Extracted text -
----------------

What is TPM?
TPM (Trusted Platform Module) provides for a way to generate and store an encrypted access key at a hardware level for authenticated access to sensitive applications and data.
This private key never leaves the TPM chip and is generally available only to authorized system administrators and enables remote assurance of a system’s security state.
Why TPM 2.0?
Important security advantages are standard in TPM 2.0 when compared to its predecessor TPM 1.2.
Let's take a closer look.
- The introduction of new algorithms
According to Microsoft, the update to the Trusted Platform Module allows users greater support for newer algorithms.
For anyone in the SSL Certificate business, that's music to the ears. Due to the increase in computing power and the feasibility of breaking the SHA-1 hash, plans to move away from the outdated technology has been in the works a few years now.
As of late 2017, Microsoft and Google both decided to remove support for SHA-1 and the move to SHA-2 (256 specifically) has been well underway since.
- Centralized lockout logic - finally!
TPM 1.2 implements a vendor-specific lockout logic. This means that even the same vendor with different TPM models may have different numbers implemented, quite a cumbersome and complicated process.
TPM 2.0 lockout procedure for possible PIN failures is now controlled by Windows!
Microsoft defined TPM 2.0's maximum number of failed attempts at 32 where each single attempt is forgotten after 2 hours. All configured at the OS at the time of taking ownership of the TPM itself.
- TPM implementation methods
The majority of TPM 1.2 implementation techniques involve soldering the parts to the motherboard. Today we call this the 'discrete TPM implementation' method.
TPM 2.0 offers 2 more options: Integrated and Firmware.
Microsoft explains it best, now you can include a dedicated hardware that's integrated into one or more semiconductor packages alongside, but separate from, other components (Integrated).
Another option is to run the TPM in firmware in a Trusted Execution mode of a general purpose computation unit.
Okay, let's dive into the TPM 2.0 implementation project...
The military prime integrator approached Trenton Systems about designing a low cost, add-on board that would enable TPM 2.0 on the MCXT processor board which Trenton Systems released over a decade ago.
This would not only meet the DoD security requirement, it will likely double the lifespan of these old (yet fully functional) processor boards and save up to $10M in hardware costs. (testing, labor, NRE, install, etc.)
So, we took an existing product and modified it to fit the customer's needs. Take a look at the mechanical connector diagram:
Our military prime customer will be able to plug the new IOBTPM2 into their board and have full TPM 2.0 access on existing hardware that's been in service for over a decade!
The customer saved close to $10M and will receive their final product ahead of schedule.

----------------

Data provided -
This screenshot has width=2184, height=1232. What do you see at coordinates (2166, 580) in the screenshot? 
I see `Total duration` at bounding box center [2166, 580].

----------------

Questions on the material -
• A. In the TPM article, what maximum number of failed attempts did Microsoft set for TPM 2.0?
• B. Return the passage of the TPM article starting at "TPM (Trusted Platform" and ending at "few years now.".

Answers by item number -
• A. 32 failed attempts, each forgotten after 2 hours.

• B.
TPM (Trusted Platform Module) provides for a way to generate and store an encrypted access key at a hardware level for authenticated access to sensitive applications and data.
This private key never leaves the TPM chip and is generally available only to authorized system administrators and enables remote assurance of a system’s security state.
Why TPM 2.0?
Important security advantages are standard in TPM 2.0 when compared to its predecessor TPM 1.2.
Let's take a closer look.
- The introduction of new algorithms
According to Microsoft, the update to the Trusted Platform Module allows users greater support for newer algorithms.
For anyone in the SSL Certificate business, that's music to the ears. Due to the increase in computing power and the feasibility of breaking the SHA-1 hash, plans to move away from the outdated technology has been in the works a few years now.